Acreditamos que a principal diferença entre o meio técnico e o meio técnico- científico-informacional reside no uso da ciência a serviço do desenvolvimento das técnicas e das tecnologias. Os investimentos em pesquisas cientificas por parte das corporações transnacionais e de outras firmas condicionam o direcionamento da ciência em função da tecnologia e, conseqüentemente, atribuem à ciência um papel fundamental na ampliação da acumulação de capital para os agentes hegemônicos. Além disso, o próprio Estado prioriza a inovação tecnológica e a produção de uma ciência utilitarista e produtivista, ao destinar a maior parte dos recursos públicos em ciência e tecnologia para a conquista de novos mercados.

Por sua vez, essas inovações tecnológicas permitem maior rapidez na circulação de pessoas, mercadorias e informações, e, ao mesmo tempo, essa maior fluidez espacial beneficia o desenvolvimento de novas técnicas e tecnologias, gerando uma espiral de produção e consumo. Nesse sentido, a informação apresenta-se como fonte de poder, como um recurso, que se distribui de maneira desigual. Seu acesso passa a ser primordial na produção do espaço geográfico e na competição entre os lugares.

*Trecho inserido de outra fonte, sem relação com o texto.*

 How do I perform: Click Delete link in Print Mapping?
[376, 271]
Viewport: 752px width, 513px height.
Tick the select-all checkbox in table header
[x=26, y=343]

Apesar da diferença no acesso e no uso das técnicas e da informação entre os lugares, Santos (1996, p. 154) ressalta que “as técnicas atuais se difundiram universalmente, ainda que com diferente intensidade e seus efeitos se fazem sentir, direta ou indiretamente sobre a totalidade dos espaços."

Neste período, os objetos técnicos tendem a ser ao mesmo tempo técnicos e informacionais, já que, graças à extrema intencionalidade de sua produção e de sua localização, eles já surgem como informação. [...] Essa união entre técnica e ciência vai dar-se sob a égide do mercado. E o mercado, graças exatamente à ciência e à técnica, torna-se um mercado global. (SANTOS, 1996, p. 190).

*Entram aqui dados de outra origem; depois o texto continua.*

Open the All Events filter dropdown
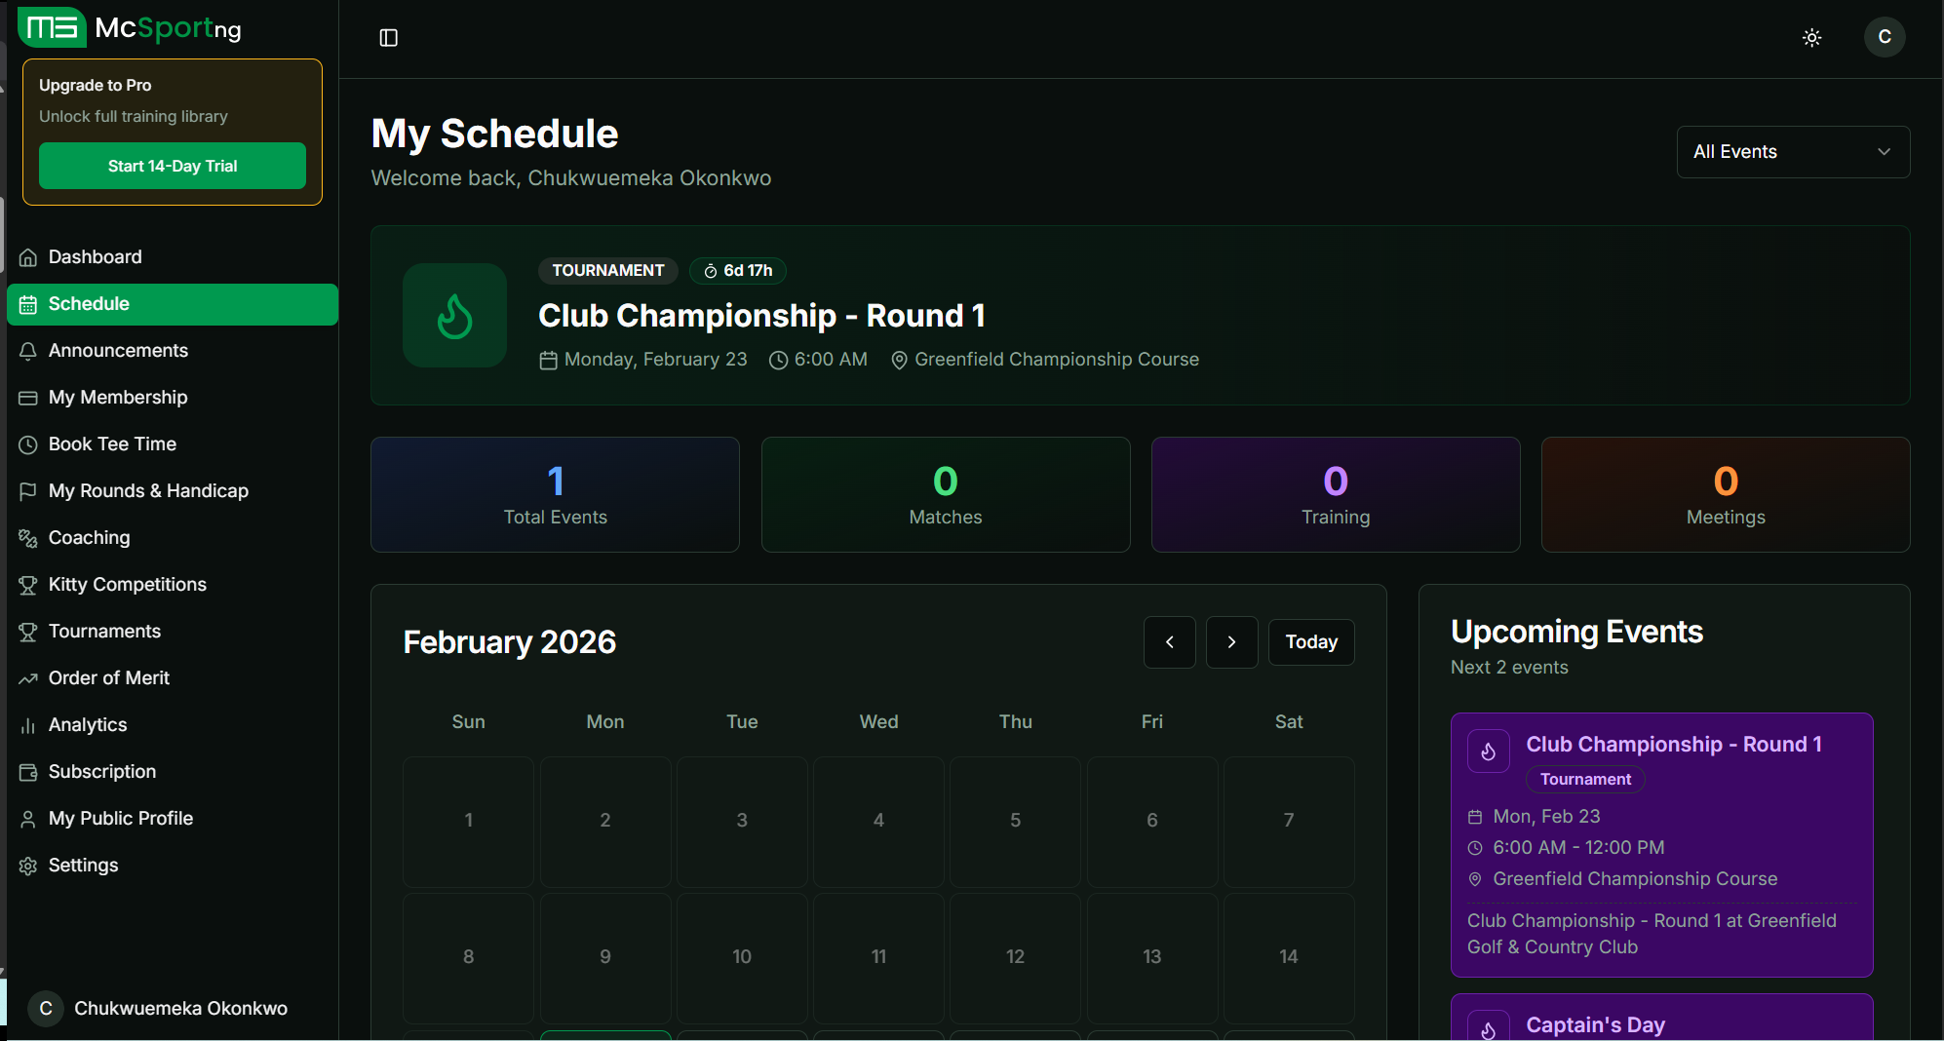1944x1041 pixels. [x=1792, y=152]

Devido ao fato de o mercado objetivar o lucro crescente de seus atores hegemônicos, e de a ciência e a técnica estarem subordinadas às lógicas do mercado global, podemos afirmar que o próprio meio técnico-científico-informacional - correspondente ao meio geográfico – vem servindo de instrumento para a manutenção do poder sobre o espaço geográfico.

Sabendo que a técnica, apesar de ser universal, atinge os lugares de forma diferenciada, Santos procura estabelecer uma distinção entre o conhecimento da técnica e seu uso. Para tanto, trabalha com os conceitos de tecnosfera e psicosfera.